▶ [Data]:

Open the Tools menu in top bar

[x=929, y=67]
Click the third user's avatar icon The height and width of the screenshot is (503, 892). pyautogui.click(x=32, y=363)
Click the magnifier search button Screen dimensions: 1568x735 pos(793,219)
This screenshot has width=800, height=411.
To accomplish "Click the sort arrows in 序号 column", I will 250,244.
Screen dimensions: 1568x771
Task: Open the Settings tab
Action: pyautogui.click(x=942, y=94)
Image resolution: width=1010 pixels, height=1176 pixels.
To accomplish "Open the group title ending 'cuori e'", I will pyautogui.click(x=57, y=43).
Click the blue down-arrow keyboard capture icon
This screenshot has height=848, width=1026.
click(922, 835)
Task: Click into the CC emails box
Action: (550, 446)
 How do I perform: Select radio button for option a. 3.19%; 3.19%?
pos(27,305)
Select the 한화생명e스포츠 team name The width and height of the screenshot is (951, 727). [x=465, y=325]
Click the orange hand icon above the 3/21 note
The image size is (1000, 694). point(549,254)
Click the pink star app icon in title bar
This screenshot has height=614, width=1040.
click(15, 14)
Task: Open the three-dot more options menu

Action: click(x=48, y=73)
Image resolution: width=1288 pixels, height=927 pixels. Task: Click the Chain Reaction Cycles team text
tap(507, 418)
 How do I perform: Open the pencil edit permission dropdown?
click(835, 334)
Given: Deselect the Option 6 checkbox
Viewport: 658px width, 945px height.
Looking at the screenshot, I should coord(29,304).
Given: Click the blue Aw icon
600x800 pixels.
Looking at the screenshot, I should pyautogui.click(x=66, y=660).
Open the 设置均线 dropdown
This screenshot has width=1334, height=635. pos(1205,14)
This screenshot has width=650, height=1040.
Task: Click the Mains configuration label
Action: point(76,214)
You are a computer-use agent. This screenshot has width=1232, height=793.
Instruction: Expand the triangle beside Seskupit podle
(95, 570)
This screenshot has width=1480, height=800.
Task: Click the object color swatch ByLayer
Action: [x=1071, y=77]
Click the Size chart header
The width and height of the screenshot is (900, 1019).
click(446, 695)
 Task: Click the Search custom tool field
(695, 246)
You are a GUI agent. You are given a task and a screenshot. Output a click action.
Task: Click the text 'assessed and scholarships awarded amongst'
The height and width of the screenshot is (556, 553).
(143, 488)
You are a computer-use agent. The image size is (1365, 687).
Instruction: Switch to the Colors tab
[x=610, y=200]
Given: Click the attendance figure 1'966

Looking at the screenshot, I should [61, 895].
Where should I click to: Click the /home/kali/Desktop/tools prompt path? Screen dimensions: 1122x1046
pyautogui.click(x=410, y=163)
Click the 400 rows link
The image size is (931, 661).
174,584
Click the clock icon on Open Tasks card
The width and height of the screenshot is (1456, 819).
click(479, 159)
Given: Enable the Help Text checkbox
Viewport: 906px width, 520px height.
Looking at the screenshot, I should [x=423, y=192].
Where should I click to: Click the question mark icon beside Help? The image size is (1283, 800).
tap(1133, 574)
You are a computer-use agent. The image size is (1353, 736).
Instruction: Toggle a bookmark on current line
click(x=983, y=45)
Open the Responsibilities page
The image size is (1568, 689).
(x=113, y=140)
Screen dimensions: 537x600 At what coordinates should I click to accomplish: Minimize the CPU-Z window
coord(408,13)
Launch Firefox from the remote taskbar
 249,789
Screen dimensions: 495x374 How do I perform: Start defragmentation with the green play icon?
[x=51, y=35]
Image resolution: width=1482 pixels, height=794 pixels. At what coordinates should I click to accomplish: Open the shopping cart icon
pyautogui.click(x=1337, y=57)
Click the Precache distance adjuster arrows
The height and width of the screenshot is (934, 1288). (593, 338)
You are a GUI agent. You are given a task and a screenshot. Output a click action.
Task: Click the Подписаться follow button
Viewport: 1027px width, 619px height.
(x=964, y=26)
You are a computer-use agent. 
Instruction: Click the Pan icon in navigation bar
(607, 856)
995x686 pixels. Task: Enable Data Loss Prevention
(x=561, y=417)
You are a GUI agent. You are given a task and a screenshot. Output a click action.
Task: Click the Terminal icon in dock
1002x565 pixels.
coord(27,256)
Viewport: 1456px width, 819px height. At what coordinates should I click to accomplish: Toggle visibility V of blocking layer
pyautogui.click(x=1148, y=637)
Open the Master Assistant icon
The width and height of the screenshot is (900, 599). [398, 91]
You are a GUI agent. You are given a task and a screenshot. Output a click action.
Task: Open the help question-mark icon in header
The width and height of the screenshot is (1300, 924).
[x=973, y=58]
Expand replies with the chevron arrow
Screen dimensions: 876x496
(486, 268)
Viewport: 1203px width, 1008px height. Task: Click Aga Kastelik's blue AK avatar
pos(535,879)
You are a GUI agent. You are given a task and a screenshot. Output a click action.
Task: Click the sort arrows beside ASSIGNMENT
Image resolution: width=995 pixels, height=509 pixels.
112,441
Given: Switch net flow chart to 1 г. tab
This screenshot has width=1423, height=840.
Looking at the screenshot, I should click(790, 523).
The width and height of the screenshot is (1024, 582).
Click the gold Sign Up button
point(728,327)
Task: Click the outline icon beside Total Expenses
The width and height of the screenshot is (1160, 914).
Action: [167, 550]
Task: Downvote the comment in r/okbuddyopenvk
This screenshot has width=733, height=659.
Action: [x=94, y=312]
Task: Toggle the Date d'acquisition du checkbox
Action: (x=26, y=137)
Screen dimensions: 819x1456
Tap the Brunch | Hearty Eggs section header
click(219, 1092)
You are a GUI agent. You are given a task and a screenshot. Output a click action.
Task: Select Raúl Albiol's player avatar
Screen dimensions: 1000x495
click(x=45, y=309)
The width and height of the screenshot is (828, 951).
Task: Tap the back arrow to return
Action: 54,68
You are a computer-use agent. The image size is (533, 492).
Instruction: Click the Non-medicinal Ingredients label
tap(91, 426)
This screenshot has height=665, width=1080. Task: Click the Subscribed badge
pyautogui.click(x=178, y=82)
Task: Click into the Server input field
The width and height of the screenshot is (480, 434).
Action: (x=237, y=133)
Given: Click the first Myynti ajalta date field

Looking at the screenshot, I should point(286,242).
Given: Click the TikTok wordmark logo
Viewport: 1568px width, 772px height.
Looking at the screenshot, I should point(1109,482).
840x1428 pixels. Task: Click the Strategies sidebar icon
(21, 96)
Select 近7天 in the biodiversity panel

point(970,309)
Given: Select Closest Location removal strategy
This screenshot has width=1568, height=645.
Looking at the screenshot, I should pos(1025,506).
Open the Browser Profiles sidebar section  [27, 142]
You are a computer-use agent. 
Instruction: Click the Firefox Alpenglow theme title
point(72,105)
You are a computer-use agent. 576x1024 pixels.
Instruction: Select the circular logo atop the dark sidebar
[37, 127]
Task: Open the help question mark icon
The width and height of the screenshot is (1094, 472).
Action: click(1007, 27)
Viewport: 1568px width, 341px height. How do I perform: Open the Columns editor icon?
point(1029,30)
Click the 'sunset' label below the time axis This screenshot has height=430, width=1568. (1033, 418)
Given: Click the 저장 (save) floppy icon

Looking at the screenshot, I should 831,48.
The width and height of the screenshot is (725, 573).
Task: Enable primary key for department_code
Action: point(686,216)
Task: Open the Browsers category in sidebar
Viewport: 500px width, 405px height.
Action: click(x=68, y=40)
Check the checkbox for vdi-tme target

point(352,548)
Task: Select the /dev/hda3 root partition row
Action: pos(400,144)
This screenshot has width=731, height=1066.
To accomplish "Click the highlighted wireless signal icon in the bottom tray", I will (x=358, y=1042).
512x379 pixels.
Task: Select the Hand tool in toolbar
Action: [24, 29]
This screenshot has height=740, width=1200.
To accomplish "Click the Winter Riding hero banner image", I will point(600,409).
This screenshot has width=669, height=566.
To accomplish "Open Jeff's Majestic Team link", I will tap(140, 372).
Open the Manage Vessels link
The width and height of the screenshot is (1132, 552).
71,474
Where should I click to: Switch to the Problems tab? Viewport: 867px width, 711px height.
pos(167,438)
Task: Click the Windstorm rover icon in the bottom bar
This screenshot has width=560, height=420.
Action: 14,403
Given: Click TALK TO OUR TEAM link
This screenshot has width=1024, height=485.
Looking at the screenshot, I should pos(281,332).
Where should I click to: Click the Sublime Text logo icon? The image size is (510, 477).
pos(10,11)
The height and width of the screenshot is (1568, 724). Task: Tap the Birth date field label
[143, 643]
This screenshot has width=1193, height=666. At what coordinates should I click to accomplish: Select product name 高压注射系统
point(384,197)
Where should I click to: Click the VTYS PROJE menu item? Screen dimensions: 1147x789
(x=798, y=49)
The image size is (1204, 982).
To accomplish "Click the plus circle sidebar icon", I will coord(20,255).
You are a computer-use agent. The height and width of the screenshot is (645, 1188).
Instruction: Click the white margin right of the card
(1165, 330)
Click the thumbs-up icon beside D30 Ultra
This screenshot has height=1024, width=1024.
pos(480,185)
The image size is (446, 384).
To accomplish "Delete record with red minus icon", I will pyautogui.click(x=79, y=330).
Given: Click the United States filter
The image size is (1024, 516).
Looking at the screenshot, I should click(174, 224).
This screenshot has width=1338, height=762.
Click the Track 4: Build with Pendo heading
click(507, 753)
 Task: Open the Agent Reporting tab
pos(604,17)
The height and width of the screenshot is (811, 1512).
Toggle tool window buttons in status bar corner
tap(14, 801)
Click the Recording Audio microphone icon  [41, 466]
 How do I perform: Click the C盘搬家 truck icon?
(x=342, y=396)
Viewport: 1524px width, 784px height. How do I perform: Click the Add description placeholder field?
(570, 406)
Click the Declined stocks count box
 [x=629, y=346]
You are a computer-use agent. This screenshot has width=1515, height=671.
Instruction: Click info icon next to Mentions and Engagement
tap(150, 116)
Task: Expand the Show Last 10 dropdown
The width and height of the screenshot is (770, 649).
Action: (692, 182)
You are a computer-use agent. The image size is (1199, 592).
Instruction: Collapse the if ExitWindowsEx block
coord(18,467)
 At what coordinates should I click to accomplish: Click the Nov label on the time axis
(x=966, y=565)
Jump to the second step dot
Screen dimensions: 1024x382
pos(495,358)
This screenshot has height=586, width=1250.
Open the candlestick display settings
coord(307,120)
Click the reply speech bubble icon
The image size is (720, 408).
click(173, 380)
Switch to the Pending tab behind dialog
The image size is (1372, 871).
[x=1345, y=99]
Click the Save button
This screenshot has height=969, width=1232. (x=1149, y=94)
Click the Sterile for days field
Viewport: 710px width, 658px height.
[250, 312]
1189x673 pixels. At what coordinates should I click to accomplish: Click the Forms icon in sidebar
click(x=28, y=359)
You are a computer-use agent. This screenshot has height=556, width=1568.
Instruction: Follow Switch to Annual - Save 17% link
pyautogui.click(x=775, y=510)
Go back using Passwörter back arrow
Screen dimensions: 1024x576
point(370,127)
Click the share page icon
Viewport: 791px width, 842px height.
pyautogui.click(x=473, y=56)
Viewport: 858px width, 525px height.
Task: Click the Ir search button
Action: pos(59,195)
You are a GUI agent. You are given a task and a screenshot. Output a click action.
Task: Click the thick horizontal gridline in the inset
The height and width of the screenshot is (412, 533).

▶ [Exercise description]:
Locate and copy each line in the data above that includes the word "chart".

▶ [Task result]:
Click the Size chart header
Given: Switch net flow chart to 1 г. tab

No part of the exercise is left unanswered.